◆ Work instruction ◆
Please print nothing but the lines from the one with "Task: Pick New Name + Shooting Date + Number" to the last line of the records below, and omit pictures.

◆ Source data ◆

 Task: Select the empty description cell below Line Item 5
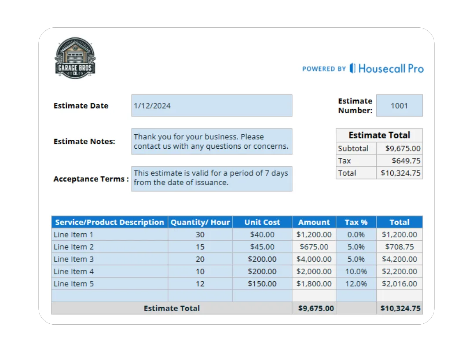tap(110, 296)
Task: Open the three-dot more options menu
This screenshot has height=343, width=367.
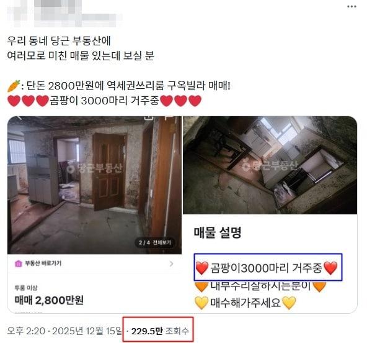Action: tap(352, 7)

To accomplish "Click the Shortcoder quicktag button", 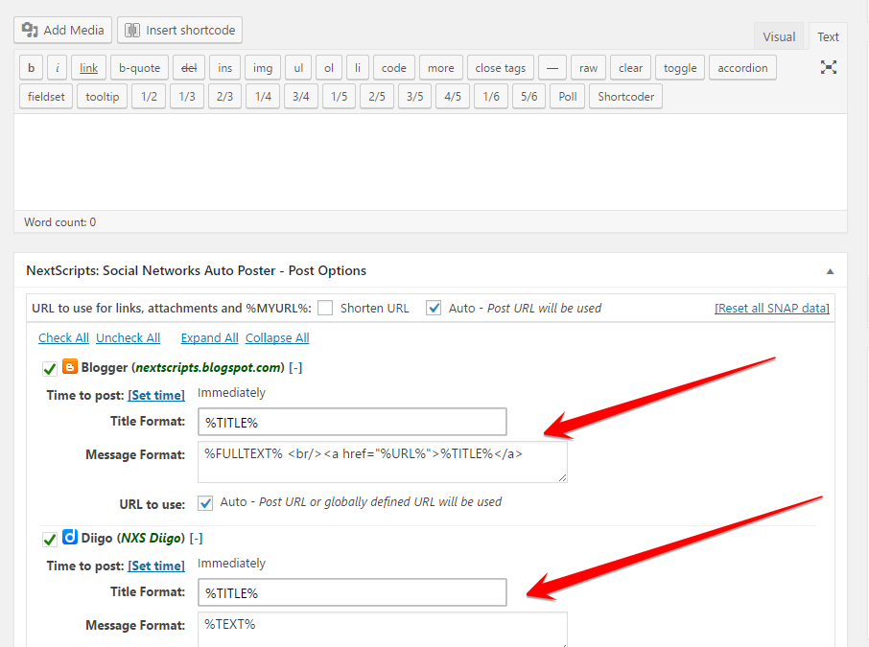I will coord(625,97).
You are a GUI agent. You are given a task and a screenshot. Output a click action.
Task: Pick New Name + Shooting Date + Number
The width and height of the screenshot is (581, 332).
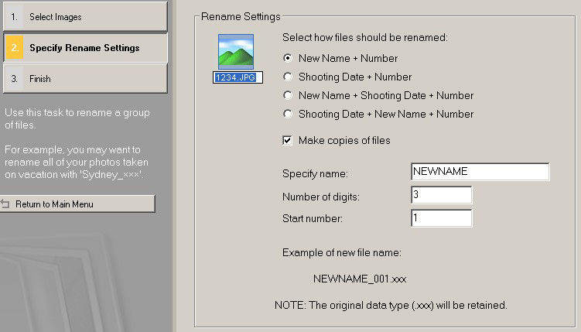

◆ Reply ◆
Task: Pick New Name + Shooting Date + Number
The width and height of the screenshot is (581, 332).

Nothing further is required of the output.